▸ **Texto para ler**
=======

Roteiro: Em busca do imaginário de Miguel Torga

Reportagem

07-03-2022

# tags: Sabrosa , Destinos

Um roteiro transmontano e duriense para descobrir as paisagens físicas e humanas que inspiraram Miguel Torga e a sua obra literária.

Miguel Torga, ou Adolfo Correia Rocha, nasceu na aldeia de São Martinho de Anta, no concelho de Sabrosa, corria o ano de 1907. É aqui, nesta pacata aldeia transmontana, que se inicia a nossa viagem ao “Reino Maravilhoso” de Torga. Mas nada melhor do que começar o nosso périplo com algum contexto. No Espaço criado para homenagear o autor, é possível conhecer mais em detalhe a sua vida e obra, através de uma exposição fotográfica que releva os momentos mais marcantes da biografia do escritor. Trata-se de um espaço amplo, projectado pelo arquiteto Eduardo Souto Moura, que também é usado para atividades de divulgação do património da região e como polo de dinamização cultural e de criação artística. Pode contactar o Espaço Miguel Torga para organizar a sua visita orientada, seja individualmente, seja em grupo. João Luís Sequeira, diretor do Espaço, admite que muitos visitantes vêm no encalço do universo de Torga, mas também há os entusiastas da arquitectura, que procuram ver o edifício de Eduardo Souto Moura. As visitas, para já, são exclusivamente em português.

Agarez!… O apego das raízes ao chão nativo! Depois de tantas andanças, de tanto sofrimento, de tanto estudo, o coração umbilical continuava ligado à matriz. Tinha, realmente, uma paisagem, um meio, um sítio geográfico vital gravado nos cromossomas! O corpo podia correr todos os caminhos do mundo, e o espírito voar em todas as direções. Aonde chegassem, denunciariam sempre a marca da origem, a singularidade inconfundível, espécie de sabor à terra de proveniência, como o dos frutos. 
Miguel Torga, A Criação do Mundo

A pouca distância a pé fica a casa onde nasceu Miguel Torga, e que hoje é também um local de visitação e centro de interpretação. Foi nesta pequena casa que o autor viveu até aos 13 anos, e à qual regressou sempre que possível. Tendo sido doada pela filha à Câmara Municipal de Sabrosa, a casa é agora gerida pelo Espaço Miguel Torga. A entrada e a sala estão conforme Torga as deixou, sendo as restantes divisões tributos ao autor, bem como à sua mulher e filha.

Subia a quelha, atravessava o Eirô sob a copa do negrilho, cumprimentava o Senhor Arnaldo, sempre de plantão nos cobertos, e diante da loja das Pintas, já levava a fralda de fora. (…)

=======

▸ **Excertos de dados**
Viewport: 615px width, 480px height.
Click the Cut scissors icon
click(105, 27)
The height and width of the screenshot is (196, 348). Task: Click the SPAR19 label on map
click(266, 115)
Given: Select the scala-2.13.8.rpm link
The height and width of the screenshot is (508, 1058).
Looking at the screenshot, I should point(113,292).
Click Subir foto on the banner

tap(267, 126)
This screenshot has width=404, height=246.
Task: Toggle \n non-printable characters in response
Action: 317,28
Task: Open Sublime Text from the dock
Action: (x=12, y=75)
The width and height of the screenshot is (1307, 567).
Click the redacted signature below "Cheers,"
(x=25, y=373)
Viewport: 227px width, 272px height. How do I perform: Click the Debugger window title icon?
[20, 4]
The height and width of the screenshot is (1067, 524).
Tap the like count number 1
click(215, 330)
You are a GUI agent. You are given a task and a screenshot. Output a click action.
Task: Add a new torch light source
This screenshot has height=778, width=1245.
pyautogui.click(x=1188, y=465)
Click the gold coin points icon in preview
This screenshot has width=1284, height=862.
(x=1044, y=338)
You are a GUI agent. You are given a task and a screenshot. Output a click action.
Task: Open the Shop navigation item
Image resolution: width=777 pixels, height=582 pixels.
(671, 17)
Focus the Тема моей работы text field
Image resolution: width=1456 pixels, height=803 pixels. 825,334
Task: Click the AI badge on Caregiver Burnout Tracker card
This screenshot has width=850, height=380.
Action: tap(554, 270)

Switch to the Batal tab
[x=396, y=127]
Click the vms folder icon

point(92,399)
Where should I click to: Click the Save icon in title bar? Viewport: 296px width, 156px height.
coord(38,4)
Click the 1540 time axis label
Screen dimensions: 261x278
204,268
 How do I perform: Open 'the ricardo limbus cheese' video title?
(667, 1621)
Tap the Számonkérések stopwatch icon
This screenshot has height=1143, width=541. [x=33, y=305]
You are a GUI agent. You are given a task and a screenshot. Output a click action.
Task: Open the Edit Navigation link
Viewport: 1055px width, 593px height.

=======

▸ **Instruções do exercício**
**A.** Responda a estas perguntas sobre o texto do roteiro de Miguel Torga:
(i) Em que ano nasceu Miguel Torga?
(ii) Que arquiteto projetou o Espaço Miguel Torga?
(iii) Até que idade viveu o autor na casa onde nasceu?
**B.** Apresente as linhas de dados como uma lista JSON de strings, com uma string por linha e sem as linhas em branco. Comece no início das linhas de dados e pare depois da linha que contém "(x=25, y=373)".
As linhas de dados não têm qualquer relação com o texto.

▸ **Resultados do exercício**
**A.**
(i) Em 1907.
(ii) Eduardo Souto Moura.
(iii) Até aos 13 anos.

**B.**
[
  "Viewport: 615px width, 480px height.",
  "Click the Cut scissors icon",
  "click(105, 27)",
  "The height and width of the screenshot is (196, 348). Task: Click the SPAR19 label on map",
  "click(266, 115)",
  "Given: Select the scala-2.13.8.rpm link",
  "The height and width of the screenshot is (508, 1058).",
  "Looking at the screenshot, I should point(113,292).",
  "Click Subir foto on the banner",
  "tap(267, 126)",
  "This screenshot has width=404, height=246.",
  "Task: Toggle \\n non-printable characters in response",
  "Action: 317,28",
  "Task: Open Sublime Text from the dock",
  "Action: (x=12, y=75)",
  "The width and height of the screenshot is (1307, 567).",
  "Click the redacted signature below \"Cheers,\"",
  "(x=25, y=373)"
]